> _Aufgabe 1_
Aus welchen Gründen hat die schreibende Person im Lesetext ihrem Freund manchmal die Schuld gegeben?
> _Aufgabe 2_
Nenne alle Eigenschaften von B, die im Lesetext direkt nach der Aussage stehen, dass die schreibende Person ihn unglaublich attraktiv fand.
> _Aufgabe 3_
Schreibe den Lesetext über die Entscheidung zwischen dem Freund und B nach seinem letzten Satz weiter.

Ich kann verstehen das mein Freund verletzt ist seit er es weiß und einen Beweis braucht das er mir vertrauen kann. Trotzdem geht es mir schon bei der Vorstellung körperlich schlecht, dass ich B in unser Leben zurückholen, Ihn wieder sehen und nicht haben soll. Ich habe das zwei Jahre lang ausgehalten, jetzt geht das nicht mehr.
Bei meinem Freund habe ich mich oft sehr geborgen gefühlt, ich weiß was ich an ihm habe und ich weiß was mir bei ihm fehlt. Das was fehlt hat der andere. Manchmal habe ich meinem Freund die Schuld gegeben, weil er mich links hat stehen lassen sobald andere Leute im Raum waren, während B den Abend mit mir verbrachte. Weil er voller Ideen, voller Energie war während mein Kerl sich regelmäßig so besoffen hat das er Tage lang im Saft lag. Weil Meiner mir nicht das Gefühl gab begehrt zu werden und weil wir uns oft miteinander langweilten.
Naja, und darüber hinaus fand ich B einfach unglaublich attraktiv. Sein Körper, seine Art sich zu bewegen, seine Stimme. Manchmal, wenn er mich ansah, konnte ich an kaum etwas anderes denken als daran mit ihm ins Bett zu gehen. Es wäre gelogen wenn ich behaupten würde es ging mir nur um die tollen Gespräche, unsere ähnlichen Interessen und die Aufmerksamkeit die er mir schenkte. Ich fand den Kerl auch einfach geil wie keinen zweiten.
Die Frage ist: Was nun?
Ich muss zu B gehen, weil mein Freund den Beweis braucht das ich es kann. Andernfalls werde ich ihn verlieren. Ich kann nicht zu Ihm gehen, ich will ihn nicht mit seiner Freundin sehen, ich will nicht, dass mein Freund sich wieder mit ihm versteht. Ich fühle immer noch zuviel für ihn. Wenn er zurück kommt kann ich vielleicht nicht länger mit meinem Freund zusammen bleiben. Denn ich werde meinem Freund nicht noch einmal was vormachen, auch wenn es für mich und B länst zu spät ist.
Ich liebe meinen Freund. Und für uns kann es nur eine Chance geben wenn ich über den anderen weg komme. Wirklich weg komme. Das heißt auch, dass ich mich nicht mehr nach dem sehne was mein Freund nicht hat. Es fällt mir sehr schwer mich von meinen Vorstellungen vom ?Richtigen? zu lösen, mich mit der Unvollkommenheit unserer Beziehung zu arrangieren und mich mit dem Gedanken anzufreunden, dass ich nie mehr als das mit jemandem haben werde was er mir jetzt gibt. Ich muss aufhören einem Ideal nachzulaufen, diese Beziehung ist wirklich, dieser Mensch ist wirklich.

> _Material_
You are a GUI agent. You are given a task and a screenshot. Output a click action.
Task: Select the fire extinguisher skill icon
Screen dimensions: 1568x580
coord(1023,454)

> _Richtige Antwort 1_
Der Freund ließ sie links stehen, sobald andere Leute im Raum waren, während B den Abend mit ihr verbrachte. B war voller Ideen und Energie, während der Freund sich regelmäßig so betrank, dass er tagelang im Saft lag. Außerdem gab der Freund ihr nicht das Gefühl, begehrt zu werden, und die beiden langweilten sich oft miteinander.

> _Richtige Antwort 2_
Sein Körper, seine Art sich zu bewegen, seine Stimme

> _Richtige Antwort 3_
Ich fühle mich bleischwer und hoffnungslos. Ich kann mir nicht vorstellen ohne meinen Freund zu sein. Ich war mir immer sicher, dass es schlimmer wäre ihn zu verlieren als den anderen. Nachdem wir das bis hier hin zusammen durch gestanden haben war ich mir sicher das wir auch alles andere schaffen können. Jetzt denke ich über eine Trennung nach, weil ich das Gefühl habe mich zwischen meinen Bedürfnissen und unserer Beziehung entscheiden zu müssen. Ich weiß nicht was ich anders hätte machen können, außer vielleicht mich von meinem Freund trennen als das mit B anfing. Ich wollte Liebe aber nicht wegen Verliebtheit aufgeben und habe daran geglaubt das Letzteres vorbei geht.
Ich bin mir sicher, dass mein Freund die Trennung auf keinen Fall will. Wir leben zusammen, sprechen über Heirat und Familie. Ich glaube nicht mehr so ganz an uns weil, ich es immer noch nicht geschafft habe über meine Gefühle für B weg zu kommen. Wenn ich meinen Freund liebe, wieso schaffe ich das dann nicht?
Was soll ich also tun? Mich mit B treffen, mit ihm reden und versuchen zwischen ihm und meinem Freund alles zu kitten? Mich von meinem Freund trennen wenn ich sicher bin das mein Herz nicht ihm allein gehört? Beide Kerle in den Wind schießen und mich auf die Suche nach dem ?Richtigen? machen? Ich will nichts von alle dem. Ich will Zeit damit mein Freund und ich wieder ganz zusammen wachsen können. Ich will sicher sein das ich meine Gefühle im Griff habe bevor ich mit dem anderen spreche. Ich will meinem Freund sagen was mir fehlt und hoffen das vielleicht doch ein bisschen davon in ihm steckt. Aber ist es nicht feige wenn ich mich der Situation jetzt nicht stelle?

Vielleicht habe ich ja Glück und ihr seht die Angelegenheit aus einem Blickwinkel der mir noch nicht in den Kopf gekommen ist.

Dana Anwort von Dana

Grüße Dich, Karina!

Ich habe mir mal sagen lassen, dass es in langjährigen Beziehungen nahezu normal ist, dass man sich fremdverliebt. Es macht wieder bewusst, was man hat. Aber auch, was fehlt. Es hilft, die eigene, bestehende Beziehung so perfekt wie möglich zu halten. Weil man die eigene Situation neu überdenkt und die Beziehung keine Selbstverständlichkeit wird.

Stellt sich A die Frage, wie es passieren konnte? Warum Du Dich in einen anderen verliebt hast? Stellt er diese Frage Dir? Das fehlt mir in Deiner Mail irgendwie. Die große Frage nach dem Warum. Du hast Dich für Deinen Freund entschieden - aber dennoch muss doch eigentlich bei ihm eine Restangst bleiben, er könnte Dir am Ende nicht genügen, oder?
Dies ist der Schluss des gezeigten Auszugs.